- _CONSEGNA A_
Nel testo sul millantato credito, con quale sentenza la Corte di Cassazione esamina il caso e in che data è stata depositata?
- _CONSEGNA B_
Riproduci identico il passo del testo sul millantato credito che inizia con le parole contenenti "Continuità fra il" e termina con "dello stesso articolo.".

- _TESTO FORNITO_
****************

Tizio con più azioni dello stesso tenore convinceva alcune persone a farsi consegnare danaro, che prometteva sarebbe stato consegnato ai terzi che avrebbero “sistemato” la pratica, al fine di a) assicurare un posto di lavoro al figlio, b) avere la restituzione della patente sospesa, c) sbloccare un sequestro di autovettura, ecc.

 

L’attenzione su muove sulla fattispecie prevista dal secondo comma dell’art. 346 (millantato credito) del c.p. , ora abrogato con l’introduzione dell’art. 346-bis titolato Traffico di influenze illecite.

Riportiamo per comodità il secondo comma dell’abrogato art. 346 c.p.

La pena è della reclusione da due a sei anni e della multa da cinquecentosedici euro a tremilanovantotto euro, se il colpevole riceve o fa dare o promettere, a sé o ad altri, denaro o altra utilità, col pretesto di dover comprare il favore di un pubblico ufficiale o impiegato, o di doverlo remunerare

Il caso viene esaminato dalla Corte di Cassazione (che decide con Sentenza n. 5221 depositata in data 7 febbraio 2020), la quale argomenta sul corretto inquadramento normativo della fattispecie concreta dell’agente che si fa dare danaro al dichiarato fine di utilizzarlo per inesistenti conoscenze che possono aiutare ad avere un vantaggio.

 

 

Continuità fra il millantato credito ed il traffico di influenze illecite

La Corte di Cassazione chiarisce come vi sia una sostanziale differenza fra la fattispecie che era prevista dal primo comma dell’art. 346 c.p. da quella prevista dal secondo comma dello stesso articolo.

 

Richiamando un caso che riguardava l'ipotesi delittuosa in precedenza disciplinata dall'art. 346, primo comma, c.p. afferma: “Questa Corte ha già avuto modo di rilevare che sussiste continuità normativa tra il reato di millantato credito … e quello di traffico di influenze di cui al novellato art. 346-bis cod. pen., atteso che in quest'ultima fattispecie risultano attualmente ricomprese le condotte già previste in detta norma penale, incluse quelle di chi, vantando un'influenza, effettiva o meramente asserita, presso un pubblico ufficiale o un incaricato di pubblico servizio, si faccia dare denaro ovvero altra utilità quale prezzo della propria mediazione”.

Continuità inesistente, invece, secondo la Corte, fra il secondo comma dell’abrogato art. 346 c.p.c e il nuovo 346-bis c.p.: “il Collegio ritiene che vada esclusa la continuità normativa tra la fattispecie di cui all'art. 346, secondo comma, cod. pen. e l'attuale art. 346-bis cod. pen.”.

 

Il secondo comma del millantato credito era una ipotesi speciale di truffa

La fattispecie prevista dal secondo comma dell’art. 346 c.p. viene delineata attraverso il significato da attribuire al termine “pretesto”, "col pretesto di dover comprare favori", laddove “pretesto” indica la insussistenza della situazione, che viene solamente rappresentata dall’agente.

In sostanza l’agente non ha alcun “aggancio” al quale chiedere favori, e semplicemente rappresenta artificialmente la situazione al fine di ottenerne vantaggio.

****************

- _CONTENUTO DELL'ELENCO_

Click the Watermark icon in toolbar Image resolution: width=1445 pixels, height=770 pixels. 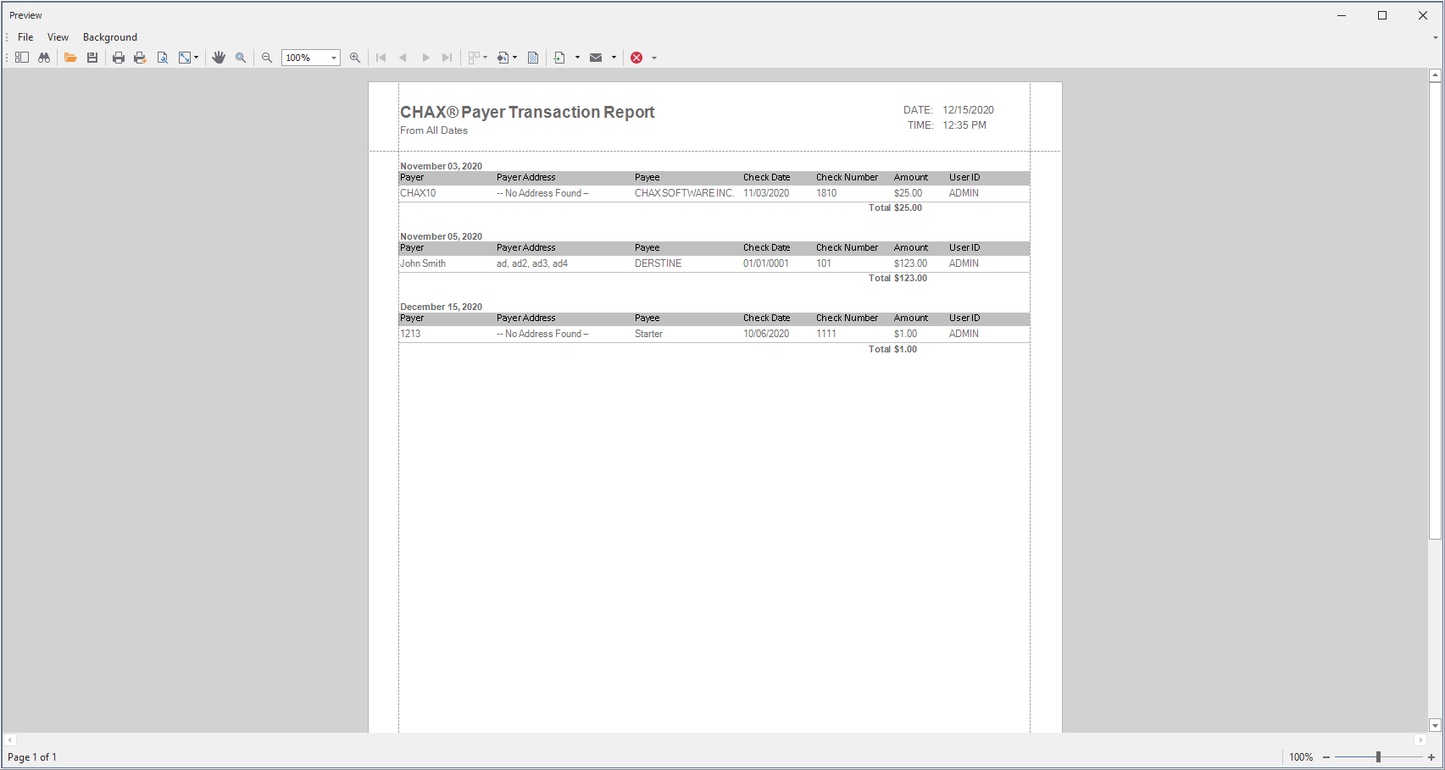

****************

- _RISULTATO CORRETTO A_
Con la Sentenza n. 5221, depositata il 7 febbraio 2020.

- _RISULTATO CORRETTO B_
Continuità fra il millantato credito ed il traffico di influenze illecite

La Corte di Cassazione chiarisce come vi sia una sostanziale differenza fra la fattispecie che era prevista dal primo comma dell’art. 346 c.p. da quella prevista dal secondo comma dello stesso articolo.